__Action item__
Give an exact copy of every entry.

__Dataset__
▬▬▬▬▬▬

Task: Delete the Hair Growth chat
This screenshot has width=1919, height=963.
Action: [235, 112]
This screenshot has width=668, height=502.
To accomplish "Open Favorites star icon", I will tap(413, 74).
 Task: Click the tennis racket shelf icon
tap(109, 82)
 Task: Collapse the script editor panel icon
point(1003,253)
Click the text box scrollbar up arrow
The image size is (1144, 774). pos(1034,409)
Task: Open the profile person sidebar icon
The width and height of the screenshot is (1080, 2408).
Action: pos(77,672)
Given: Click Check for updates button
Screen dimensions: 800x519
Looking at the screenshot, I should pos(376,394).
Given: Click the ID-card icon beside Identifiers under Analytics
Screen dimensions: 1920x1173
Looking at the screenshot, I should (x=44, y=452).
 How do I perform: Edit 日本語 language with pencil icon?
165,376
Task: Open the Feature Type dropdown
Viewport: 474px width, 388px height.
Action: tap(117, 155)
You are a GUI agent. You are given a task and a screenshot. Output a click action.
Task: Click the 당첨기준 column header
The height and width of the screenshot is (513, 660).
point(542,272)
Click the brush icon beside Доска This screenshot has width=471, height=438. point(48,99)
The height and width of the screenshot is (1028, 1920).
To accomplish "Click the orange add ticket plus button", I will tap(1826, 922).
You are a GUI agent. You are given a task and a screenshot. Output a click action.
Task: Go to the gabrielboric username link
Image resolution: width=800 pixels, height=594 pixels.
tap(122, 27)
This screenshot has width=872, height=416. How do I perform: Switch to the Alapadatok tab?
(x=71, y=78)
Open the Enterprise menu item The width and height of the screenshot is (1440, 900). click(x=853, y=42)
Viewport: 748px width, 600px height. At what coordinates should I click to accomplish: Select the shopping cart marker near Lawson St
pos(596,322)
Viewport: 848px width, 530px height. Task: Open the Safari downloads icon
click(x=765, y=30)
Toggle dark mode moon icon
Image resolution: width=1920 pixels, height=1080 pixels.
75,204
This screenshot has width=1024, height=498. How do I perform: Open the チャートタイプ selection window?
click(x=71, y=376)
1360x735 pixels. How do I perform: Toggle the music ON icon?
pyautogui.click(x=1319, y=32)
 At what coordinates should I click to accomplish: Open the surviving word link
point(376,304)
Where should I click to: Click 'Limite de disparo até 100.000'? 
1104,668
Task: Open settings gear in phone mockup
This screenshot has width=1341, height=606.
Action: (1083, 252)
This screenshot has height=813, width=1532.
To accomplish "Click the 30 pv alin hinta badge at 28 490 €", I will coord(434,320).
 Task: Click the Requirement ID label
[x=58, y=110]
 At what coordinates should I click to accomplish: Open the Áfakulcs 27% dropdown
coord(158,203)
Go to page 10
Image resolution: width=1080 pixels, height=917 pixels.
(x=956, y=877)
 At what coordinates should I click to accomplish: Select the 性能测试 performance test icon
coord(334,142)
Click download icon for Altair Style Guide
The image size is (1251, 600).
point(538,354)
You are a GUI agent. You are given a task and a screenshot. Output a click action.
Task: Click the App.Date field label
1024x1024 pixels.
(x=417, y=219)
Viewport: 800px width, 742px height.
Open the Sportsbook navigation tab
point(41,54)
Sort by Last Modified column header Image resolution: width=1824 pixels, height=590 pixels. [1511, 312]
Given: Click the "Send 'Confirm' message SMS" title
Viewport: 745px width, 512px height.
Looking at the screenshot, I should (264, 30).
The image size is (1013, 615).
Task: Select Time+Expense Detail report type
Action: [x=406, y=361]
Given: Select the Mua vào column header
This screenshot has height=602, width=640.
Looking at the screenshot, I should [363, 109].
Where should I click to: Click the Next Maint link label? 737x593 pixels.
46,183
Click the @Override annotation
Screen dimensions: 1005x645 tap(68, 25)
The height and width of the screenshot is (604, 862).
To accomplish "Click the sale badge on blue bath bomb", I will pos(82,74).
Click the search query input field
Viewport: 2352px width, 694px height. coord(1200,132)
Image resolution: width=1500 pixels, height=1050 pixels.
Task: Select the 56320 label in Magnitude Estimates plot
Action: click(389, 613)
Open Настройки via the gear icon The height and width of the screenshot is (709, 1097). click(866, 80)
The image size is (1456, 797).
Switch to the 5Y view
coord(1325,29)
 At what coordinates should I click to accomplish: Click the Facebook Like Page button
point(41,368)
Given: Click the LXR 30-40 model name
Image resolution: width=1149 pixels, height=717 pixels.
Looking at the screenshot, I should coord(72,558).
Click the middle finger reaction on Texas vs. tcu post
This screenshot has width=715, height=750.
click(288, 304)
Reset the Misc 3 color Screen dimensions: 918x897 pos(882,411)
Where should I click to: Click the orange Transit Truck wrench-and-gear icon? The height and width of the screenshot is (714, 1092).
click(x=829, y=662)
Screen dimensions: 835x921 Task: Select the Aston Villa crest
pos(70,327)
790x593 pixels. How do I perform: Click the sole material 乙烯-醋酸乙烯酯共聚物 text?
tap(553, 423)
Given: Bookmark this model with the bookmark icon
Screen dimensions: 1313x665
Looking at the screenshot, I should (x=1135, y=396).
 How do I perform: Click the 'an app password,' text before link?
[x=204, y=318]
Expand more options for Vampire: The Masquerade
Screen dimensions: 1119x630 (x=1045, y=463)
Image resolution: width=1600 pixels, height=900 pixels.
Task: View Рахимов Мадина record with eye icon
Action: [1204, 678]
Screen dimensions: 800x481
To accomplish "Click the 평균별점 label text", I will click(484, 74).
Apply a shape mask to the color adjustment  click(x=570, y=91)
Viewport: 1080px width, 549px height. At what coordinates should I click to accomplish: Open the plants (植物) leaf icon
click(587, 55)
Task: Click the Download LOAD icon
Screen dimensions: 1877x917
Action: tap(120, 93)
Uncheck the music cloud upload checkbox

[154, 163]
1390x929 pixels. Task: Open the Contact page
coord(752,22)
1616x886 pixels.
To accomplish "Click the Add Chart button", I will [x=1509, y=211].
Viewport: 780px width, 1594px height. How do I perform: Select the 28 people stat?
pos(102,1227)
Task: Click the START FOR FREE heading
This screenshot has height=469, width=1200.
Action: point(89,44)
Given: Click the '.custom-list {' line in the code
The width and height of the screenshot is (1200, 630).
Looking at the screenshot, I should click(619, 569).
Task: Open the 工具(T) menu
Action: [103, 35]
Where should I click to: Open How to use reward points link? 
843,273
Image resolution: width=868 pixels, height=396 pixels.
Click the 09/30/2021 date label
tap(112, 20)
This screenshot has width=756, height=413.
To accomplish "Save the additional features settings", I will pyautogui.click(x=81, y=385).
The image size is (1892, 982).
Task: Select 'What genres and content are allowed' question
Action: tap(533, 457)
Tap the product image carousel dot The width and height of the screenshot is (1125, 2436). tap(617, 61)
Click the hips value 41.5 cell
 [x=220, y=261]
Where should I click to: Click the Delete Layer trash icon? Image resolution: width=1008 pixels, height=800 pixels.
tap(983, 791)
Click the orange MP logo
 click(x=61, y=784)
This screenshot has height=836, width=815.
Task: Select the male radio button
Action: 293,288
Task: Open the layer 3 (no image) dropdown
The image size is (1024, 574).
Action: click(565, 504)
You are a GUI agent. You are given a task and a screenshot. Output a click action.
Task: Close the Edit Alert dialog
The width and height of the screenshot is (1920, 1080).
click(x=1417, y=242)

▬▬▬▬▬▬

__Problem solution__
Task: Delete the Hair Growth chat
This screenshot has width=1919, height=963.
Action: [235, 112]
This screenshot has width=668, height=502.
To accomplish "Open Favorites star icon", I will tap(413, 74).
 Task: Click the tennis racket shelf icon
tap(109, 82)
 Task: Collapse the script editor panel icon
point(1003,253)
Click the text box scrollbar up arrow
The image size is (1144, 774). pos(1034,409)
Task: Open the profile person sidebar icon
The width and height of the screenshot is (1080, 2408).
Action: pos(77,672)
Given: Click Check for updates button
Screen dimensions: 800x519
Looking at the screenshot, I should pos(376,394).
Given: Click the ID-card icon beside Identifiers under Analytics
Screen dimensions: 1920x1173
Looking at the screenshot, I should (x=44, y=452).
 How do I perform: Edit 日本語 language with pencil icon?
165,376
Task: Open the Feature Type dropdown
Viewport: 474px width, 388px height.
Action: tap(117, 155)
You are a GUI agent. You are given a task and a screenshot. Output a click action.
Task: Click the 당첨기준 column header
The height and width of the screenshot is (513, 660).
point(542,272)
Click the brush icon beside Доска This screenshot has width=471, height=438. point(48,99)
The height and width of the screenshot is (1028, 1920).
To accomplish "Click the orange add ticket plus button", I will tap(1826, 922).
You are a GUI agent. You are given a task and a screenshot. Output a click action.
Task: Go to the gabrielboric username link
Image resolution: width=800 pixels, height=594 pixels.
tap(122, 27)
This screenshot has width=872, height=416. How do I perform: Switch to the Alapadatok tab?
(x=71, y=78)
Open the Enterprise menu item The width and height of the screenshot is (1440, 900). click(x=853, y=42)
Viewport: 748px width, 600px height. At what coordinates should I click to accomplish: Select the shopping cart marker near Lawson St
pos(596,322)
Viewport: 848px width, 530px height. Task: Open the Safari downloads icon
click(x=765, y=30)
Toggle dark mode moon icon
Image resolution: width=1920 pixels, height=1080 pixels.
75,204
This screenshot has width=1024, height=498. How do I perform: Open the チャートタイプ selection window?
click(x=71, y=376)
1360x735 pixels. How do I perform: Toggle the music ON icon?
pyautogui.click(x=1319, y=32)
 At what coordinates should I click to accomplish: Open the surviving word link
point(376,304)
Where should I click to: Click 'Limite de disparo até 100.000'? 
1104,668
Task: Open settings gear in phone mockup
This screenshot has width=1341, height=606.
Action: (1083, 252)
This screenshot has height=813, width=1532.
To accomplish "Click the 30 pv alin hinta badge at 28 490 €", I will coord(434,320).
 Task: Click the Requirement ID label
[x=58, y=110]
 At what coordinates should I click to accomplish: Open the Áfakulcs 27% dropdown
coord(158,203)
Go to page 10
Image resolution: width=1080 pixels, height=917 pixels.
(x=956, y=877)
 At what coordinates should I click to accomplish: Select the 性能测试 performance test icon
coord(334,142)
Click download icon for Altair Style Guide
The image size is (1251, 600).
point(538,354)
You are a GUI agent. You are given a task and a screenshot. Output a click action.
Task: Click the App.Date field label
1024x1024 pixels.
(x=417, y=219)
Viewport: 800px width, 742px height.
Open the Sportsbook navigation tab
point(41,54)
Sort by Last Modified column header Image resolution: width=1824 pixels, height=590 pixels. [1511, 312]
Given: Click the "Send 'Confirm' message SMS" title
Viewport: 745px width, 512px height.
Looking at the screenshot, I should (264, 30).
The image size is (1013, 615).
Task: Select Time+Expense Detail report type
Action: [x=406, y=361]
Given: Select the Mua vào column header
This screenshot has height=602, width=640.
Looking at the screenshot, I should [363, 109].
Where should I click to: Click the Next Maint link label? 737x593 pixels.
46,183
Click the @Override annotation
Screen dimensions: 1005x645 tap(68, 25)
The height and width of the screenshot is (604, 862).
To accomplish "Click the sale badge on blue bath bomb", I will pos(82,74).
Click the search query input field
Viewport: 2352px width, 694px height. coord(1200,132)
Image resolution: width=1500 pixels, height=1050 pixels.
Task: Select the 56320 label in Magnitude Estimates plot
Action: click(389, 613)
Open Настройки via the gear icon The height and width of the screenshot is (709, 1097). click(866, 80)
The image size is (1456, 797).
Switch to the 5Y view
coord(1325,29)
 At what coordinates should I click to accomplish: Click the Facebook Like Page button
point(41,368)
Given: Click the LXR 30-40 model name
Image resolution: width=1149 pixels, height=717 pixels.
Looking at the screenshot, I should coord(72,558).
Click the middle finger reaction on Texas vs. tcu post
This screenshot has width=715, height=750.
click(288, 304)
Reset the Misc 3 color Screen dimensions: 918x897 pos(882,411)
Where should I click to: Click the orange Transit Truck wrench-and-gear icon? The height and width of the screenshot is (714, 1092).
click(x=829, y=662)
Screen dimensions: 835x921 Task: Select the Aston Villa crest
pos(70,327)
790x593 pixels. How do I perform: Click the sole material 乙烯-醋酸乙烯酯共聚物 text?
tap(553, 423)
Given: Bookmark this model with the bookmark icon
Screen dimensions: 1313x665
Looking at the screenshot, I should (x=1135, y=396).
 How do I perform: Click the 'an app password,' text before link?
[x=204, y=318]
Expand more options for Vampire: The Masquerade
Screen dimensions: 1119x630 (x=1045, y=463)
Image resolution: width=1600 pixels, height=900 pixels.
Task: View Рахимов Мадина record with eye icon
Action: [1204, 678]
Screen dimensions: 800x481
To accomplish "Click the 평균별점 label text", I will click(484, 74).
Apply a shape mask to the color adjustment  click(x=570, y=91)
Viewport: 1080px width, 549px height. At what coordinates should I click to accomplish: Open the plants (植物) leaf icon
click(587, 55)
Task: Click the Download LOAD icon
Screen dimensions: 1877x917
Action: tap(120, 93)
Uncheck the music cloud upload checkbox

[154, 163]
1390x929 pixels. Task: Open the Contact page
coord(752,22)
1616x886 pixels.
To accomplish "Click the Add Chart button", I will [x=1509, y=211].
Viewport: 780px width, 1594px height. How do I perform: Select the 28 people stat?
pos(102,1227)
Task: Click the START FOR FREE heading
This screenshot has height=469, width=1200.
Action: point(89,44)
Given: Click the '.custom-list {' line in the code
The width and height of the screenshot is (1200, 630).
Looking at the screenshot, I should click(619, 569).
Task: Open the 工具(T) menu
Action: [103, 35]
Where should I click to: Open How to use reward points link? 
843,273
Image resolution: width=868 pixels, height=396 pixels.
Click the 09/30/2021 date label
tap(112, 20)
This screenshot has width=756, height=413.
To accomplish "Save the additional features settings", I will pyautogui.click(x=81, y=385).
The image size is (1892, 982).
Task: Select 'What genres and content are allowed' question
Action: tap(533, 457)
Tap the product image carousel dot The width and height of the screenshot is (1125, 2436). tap(617, 61)
Click the hips value 41.5 cell
 [x=220, y=261]
Where should I click to: Click the Delete Layer trash icon? Image resolution: width=1008 pixels, height=800 pixels.
tap(983, 791)
Click the orange MP logo
 click(x=61, y=784)
This screenshot has height=836, width=815.
Task: Select the male radio button
Action: 293,288
Task: Open the layer 3 (no image) dropdown
The image size is (1024, 574).
Action: click(565, 504)
You are a GUI agent. You are given a task and a screenshot. Output a click action.
Task: Close the Edit Alert dialog
The width and height of the screenshot is (1920, 1080).
click(x=1417, y=242)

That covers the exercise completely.